*Extrait du texte*:
───

V. La décision faisant l’objet du contrôle

[14]           Dans sa décision, l’agent a indiqué que, selon l’information fournie par l’OSS, [traduction] « tous les salariés doivent verser des cotisations à la sécurité sociale » en Iran.

 

[15]           Comme il ne disposait pas d’une preuve démontrant que le demandeur avait versé ces cotisations, l’agent a affirmé qu’il n’était pas en mesure de conclure que le demandeur avait travaillé pour la société Farayand.

 

[16]           En conséquence, l’agent a déterminé que le demandeur n’avait pas produit suffisamment d’éléments de preuve pour démontrer qu’il satisfaisait aux exigences relatives à l’expérience professionnelle prévues au paragraphe 75(2) du Règlement sur l’immigration et la protection des réfugiés, DORS/2002‑227 [le Règlement], et il a refusé de traiter la demande de RP.

 

VI. Les questions en litige

[17]           (1)  L’agent a‑t‑il contrevenu aux règles d’équité procédurale en ne révélant pas au demandeur qu’il avait consulté une preuve extrinsèque?

(2)  L’agent a‑t‑il commis une erreur en ne prenant pas en considération certains éléments de preuve relatifs aux antécédents professionnels du demandeur?

───

*Données brutes*:
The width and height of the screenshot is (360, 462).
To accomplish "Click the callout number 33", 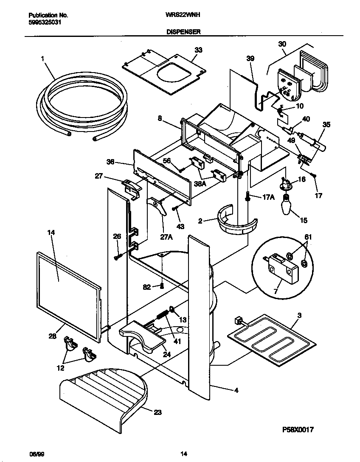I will [x=198, y=50].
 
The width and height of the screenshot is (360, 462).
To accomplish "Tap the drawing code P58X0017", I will [x=298, y=430].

───

*Tâche demandée*: Tirez de l'extrait sur la décision de l'agent, sans rien y changer, le passage qui s'ouvre sur les mots contenant « V. La décision » et se ferme sur « la société Farayand. ». Appuyez-vous uniquement sur l'extrait.

*Réponse*:
V. La décision faisant l’objet du contrôle

[14]           Dans sa décision, l’agent a indiqué que, selon l’information fournie par l’OSS, [traduction] « tous les salariés doivent verser des cotisations à la sécurité sociale » en Iran.

 

[15]           Comme il ne disposait pas d’une preuve démontrant que le demandeur avait versé ces cotisations, l’agent a affirmé qu’il n’était pas en mesure de conclure que le demandeur avait travaillé pour la société Farayand.